I admire the pungency and trim eloquence of Way’s dramatic miniatures. She’s savvy about conveying character through movement without sacrificing dance values, but that talent doesn’t serve her in the recent group pieces - maybe because there’s no one to care about. Quintet with Chairs and Cigarettes is lumpy and unfocused; I’m not sure it has a subject. And Boundary:White is too much of a simpleminded diversion for happy campers.
At Marymount Manhattan Theater (September 10 to 17).
Lillo Way, who co-directed Greenhouse Dance Ensemble for 11 years before establishing her own group, demonstrated a very deft hand with dramatic vignettes in her recent concert at Marymount. But Remember When, her signature solo, dates from 1982, and I Am Rose and Other Songs, a string of six solos and duets to poem settings by Ned Rorem, is from 1981. The particular narrow but expressive distinctions of her style are muddied in the two recent group works, Quintet with Chairs and Cigarettes (1986) and the new Boundary: White. Boundary: White, set to excerpts from Bach’s six piano partitas, is a playfully scooting, skipping quartet that has a nonchalant, strolling pace and spirit often too reminiscent of Paul Taylor’s Esplanade (also to Bach).
The dancers, all in white (try not to think of Taylor’s classic Aureole), start off in size places moving together, following the leader, spinning apart into variations, and reconnecting. Their initial movements are academic, balletic and unison, though done in a lighthearted way, and they wind up looping through space, with scooping arms and vining footwork. Boundary: White’s neat and just a bit giddy - too bad it’s so much of a knockoff.

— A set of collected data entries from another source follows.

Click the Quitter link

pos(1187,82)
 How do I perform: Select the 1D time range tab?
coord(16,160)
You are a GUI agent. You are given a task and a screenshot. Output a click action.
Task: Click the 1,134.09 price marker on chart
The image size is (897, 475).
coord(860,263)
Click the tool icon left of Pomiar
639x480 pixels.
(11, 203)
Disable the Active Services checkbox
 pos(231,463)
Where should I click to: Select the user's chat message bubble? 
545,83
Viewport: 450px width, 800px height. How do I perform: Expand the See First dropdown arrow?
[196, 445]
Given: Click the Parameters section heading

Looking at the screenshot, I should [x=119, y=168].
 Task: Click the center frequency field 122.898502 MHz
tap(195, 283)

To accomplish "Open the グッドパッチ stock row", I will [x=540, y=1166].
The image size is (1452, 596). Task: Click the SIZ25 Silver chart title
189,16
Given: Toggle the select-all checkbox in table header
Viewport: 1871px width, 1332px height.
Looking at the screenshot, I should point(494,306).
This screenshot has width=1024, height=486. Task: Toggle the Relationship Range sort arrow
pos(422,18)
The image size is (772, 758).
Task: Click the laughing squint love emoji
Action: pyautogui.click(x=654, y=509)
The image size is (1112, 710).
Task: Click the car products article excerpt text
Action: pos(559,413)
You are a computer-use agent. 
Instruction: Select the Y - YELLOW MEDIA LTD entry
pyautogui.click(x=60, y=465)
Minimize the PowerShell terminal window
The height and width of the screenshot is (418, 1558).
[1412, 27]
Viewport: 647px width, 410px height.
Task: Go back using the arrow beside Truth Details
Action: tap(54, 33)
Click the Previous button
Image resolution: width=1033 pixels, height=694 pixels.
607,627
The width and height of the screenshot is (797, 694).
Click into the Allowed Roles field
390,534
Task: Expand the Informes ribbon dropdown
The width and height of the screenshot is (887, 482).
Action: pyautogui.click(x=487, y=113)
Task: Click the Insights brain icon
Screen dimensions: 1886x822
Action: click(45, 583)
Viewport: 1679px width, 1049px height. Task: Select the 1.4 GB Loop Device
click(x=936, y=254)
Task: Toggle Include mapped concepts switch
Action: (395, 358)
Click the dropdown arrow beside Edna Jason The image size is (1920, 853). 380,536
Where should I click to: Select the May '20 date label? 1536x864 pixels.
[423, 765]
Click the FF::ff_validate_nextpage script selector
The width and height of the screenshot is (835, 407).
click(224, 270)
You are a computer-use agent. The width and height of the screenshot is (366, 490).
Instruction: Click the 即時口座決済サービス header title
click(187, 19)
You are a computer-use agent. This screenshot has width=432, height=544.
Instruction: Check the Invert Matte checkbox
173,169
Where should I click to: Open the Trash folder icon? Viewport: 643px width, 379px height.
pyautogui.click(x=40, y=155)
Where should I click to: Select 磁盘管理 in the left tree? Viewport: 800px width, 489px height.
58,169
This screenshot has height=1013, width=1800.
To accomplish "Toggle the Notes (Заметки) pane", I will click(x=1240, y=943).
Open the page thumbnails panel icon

Last year’s Quintet with Chairs and Cigarettes, which received its New York premiere, juxtaposes a trio of mock sophisticates in tuxedos (Jeff Rigby, Francie Huber and Way) against a couple (Roger Tolle and Katherine J. Smith) in bright, motley fabrics who make their first appearance as a colorful heap out of which an arm eventually pokes. To a collage sound score, the trio bends into various fleur-de-lis designs, flicking their cigarette holders and frequently tossing them away. They do some drill with three red, yellow and green chairs - flipping or spinning them, sitting, lounging, lying on the floor and sticking their feet through to push them around, sitting around lazily fidgeting. At first entwined, then sliding smoothly over each other toward the trio, Tolle and Smith seem amphibious; but when they begin to mix with the others, the differences between the two groups blur as they wander into various bland embraces.
Some sections of I am Rose and Other Songs seemed cute and dated in the glowing, overeager way they amplified the emotions or narrative suggested in the poems. Roger Tolle clasps the world to himself with unutterable happiness in “Early in the Morning,” and, quite taken with her, persistently steals close to a doubtful Francie Huber in Walt Whitman’s “Oh You,” startling her when he leans his head on her shoulder from behind at the very end. Expertly drawn little episodes, in their blithe innocence they recalled a sentimental, white-bread American Brigadoon that somehow missed the Depression and World War II.
But Katherine J. Smith was powerful, unpredictable, in Gertrude Stein’s I Am Rose,” flipping characters and moods from a child struck with shyness, to a tough, sassy woman whose whole body declares “show me!” In Whitman’s “To You,” Tolle and Huber cruise each other, reel backward; when they’re drawn together, she touches his cheek tenderly. And Jeff Rigby and Smith throw themselves drunkenly around in Theodore Roethke’s “My Papa’s Waltz.” Smith pounces on Rigby like a monkey; he swings her rudely off. Every move, gesture, glance, is telling in these economical pieces. Way’s Remember When is a sharp-edged series of portraits to six tart and urbane songs by Leiber and Stoller, as sung on tape by Joan Morris, whose musical wit is perfectly gauged.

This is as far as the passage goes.